Provided material:
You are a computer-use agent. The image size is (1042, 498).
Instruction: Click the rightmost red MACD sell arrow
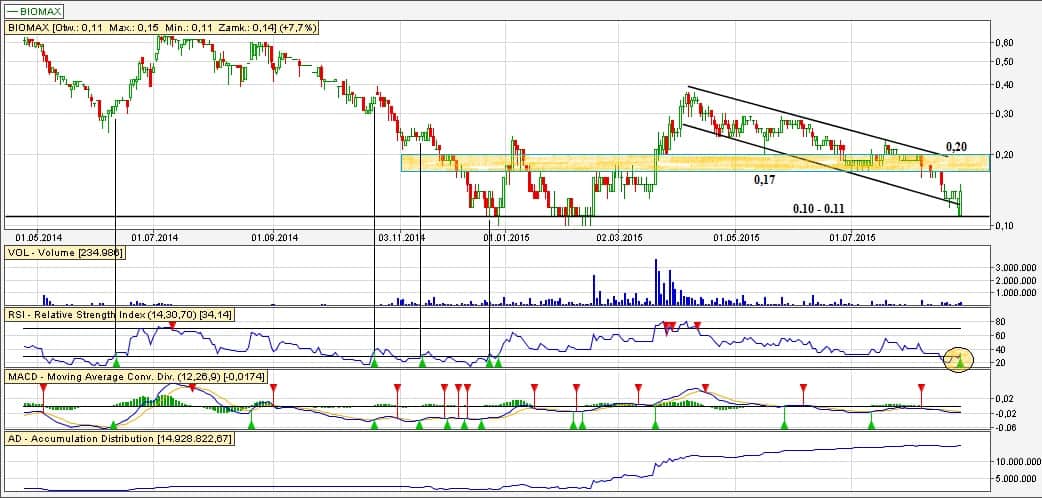coord(921,388)
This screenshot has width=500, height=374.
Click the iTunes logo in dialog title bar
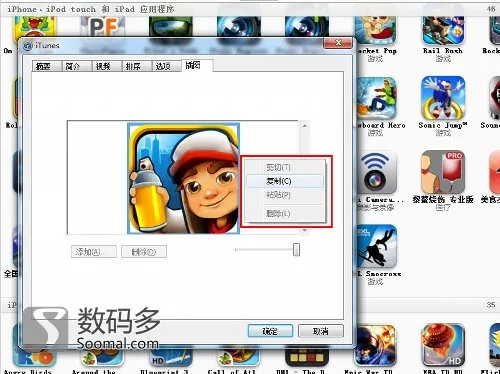coord(28,46)
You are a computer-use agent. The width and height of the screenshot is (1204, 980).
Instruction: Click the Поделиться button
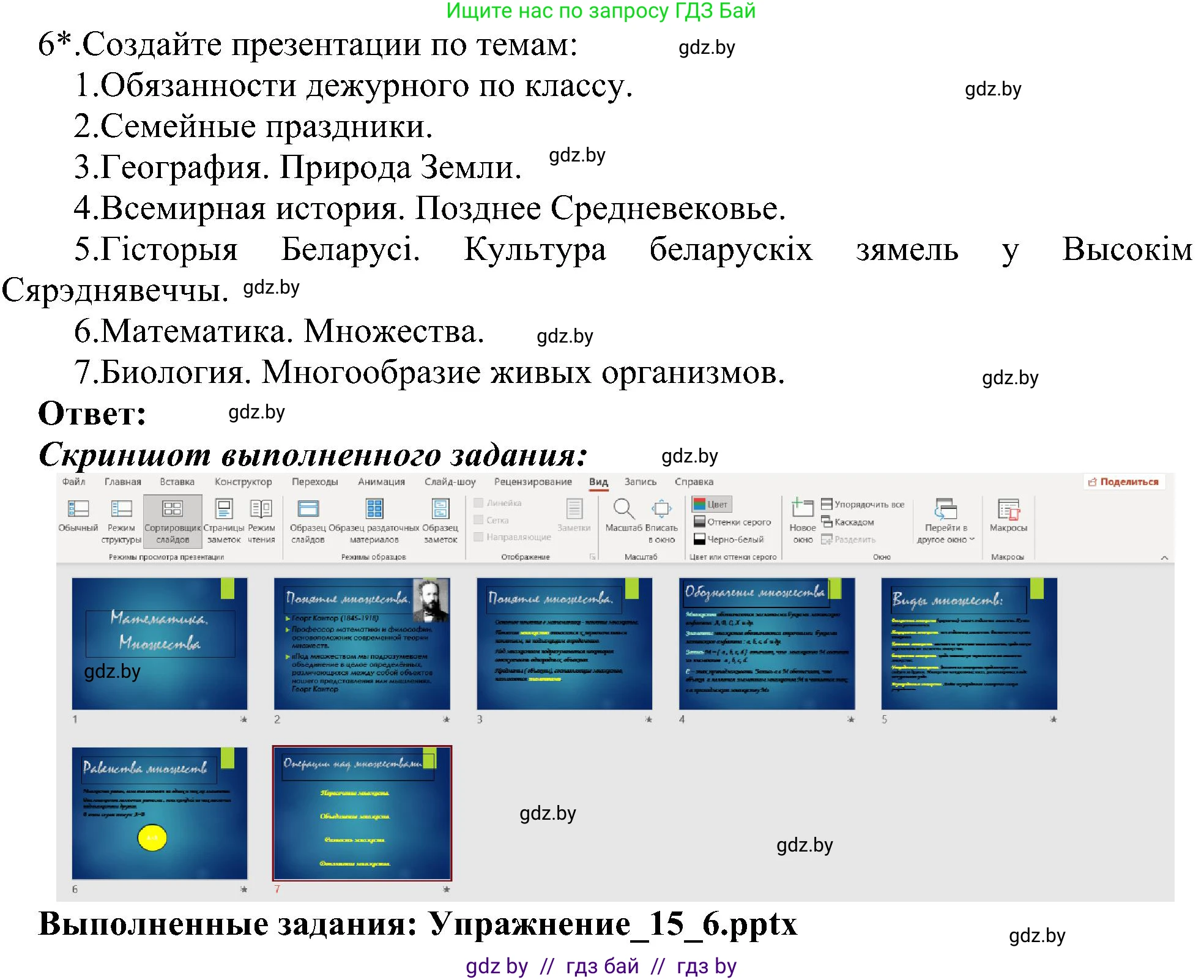pyautogui.click(x=1124, y=481)
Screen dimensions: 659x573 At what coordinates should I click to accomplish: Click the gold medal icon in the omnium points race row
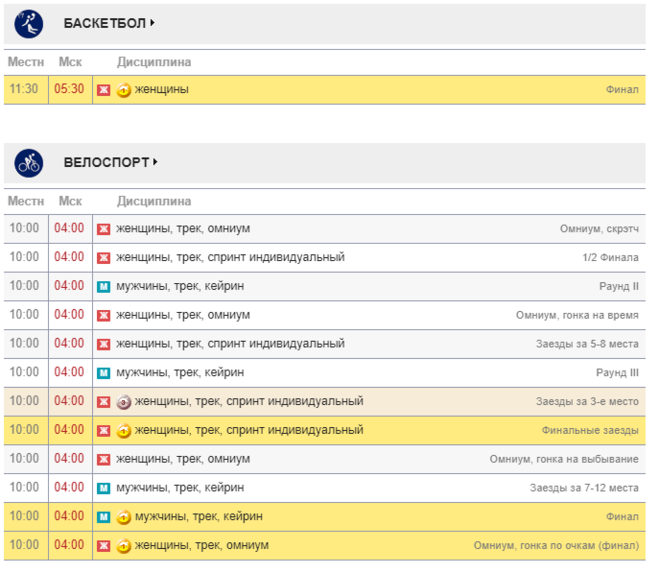click(124, 546)
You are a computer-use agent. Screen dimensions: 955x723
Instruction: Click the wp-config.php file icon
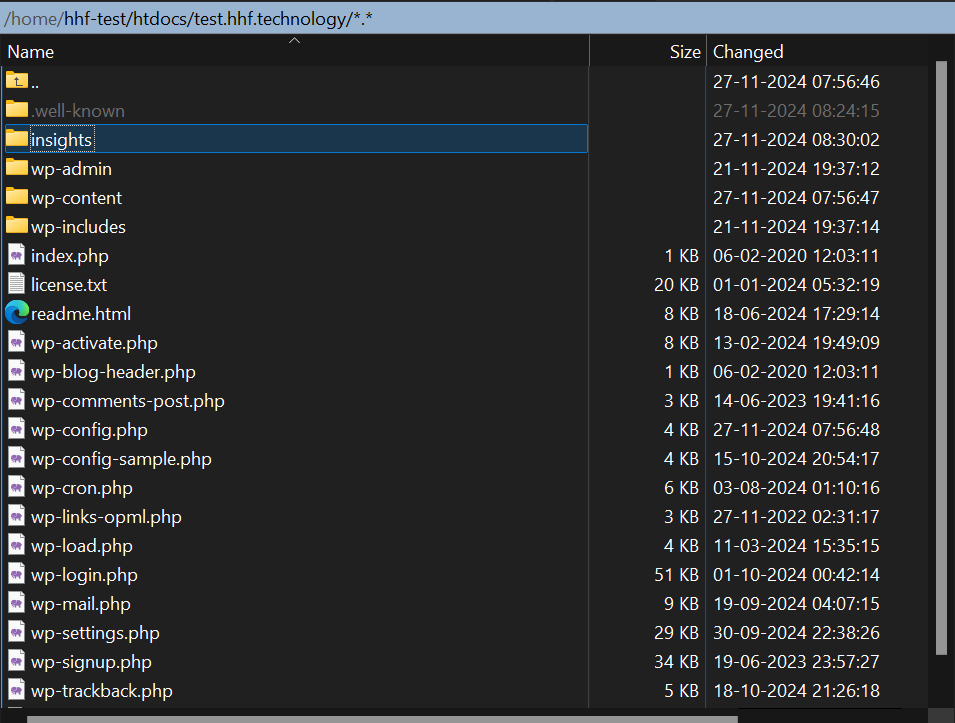17,429
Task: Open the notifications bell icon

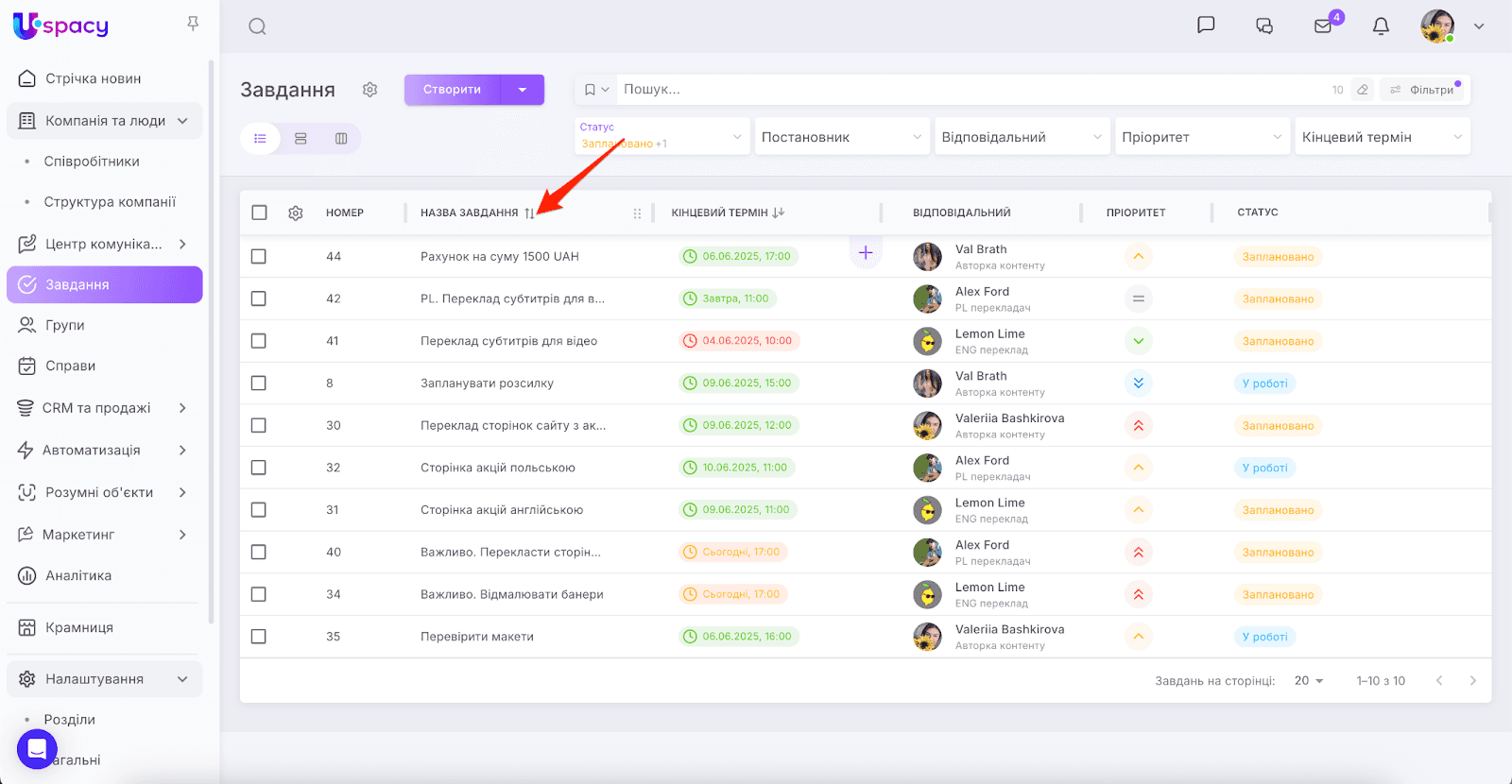Action: pos(1381,26)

What you have to do:
Rewrite all the rows above, swapping "icon" for "symbol" wherever it occurs and changing nothing else. Leave the pictures out.

Result of this task:
You are a computer-use agent. The image size is (1042, 498).
Instruction: Click the rightmost red MACD sell arrow
coord(921,388)
This screenshot has width=500, height=374.
Click the iTunes logo in dialog title bar
coord(28,46)
You are a computer-use agent. The width and height of the screenshot is (1204, 980).
Instruction: Click the Поделиться button
pyautogui.click(x=1124, y=481)
Screen dimensions: 659x573 At what coordinates should I click to accomplish: Click the gold medal symbol in the omnium points race row
click(124, 546)
You are a computer-use agent. Screen dimensions: 955x723
Instruction: Click the wp-config.php file symbol
17,429
Task: Open the notifications bell symbol

Action: pos(1381,26)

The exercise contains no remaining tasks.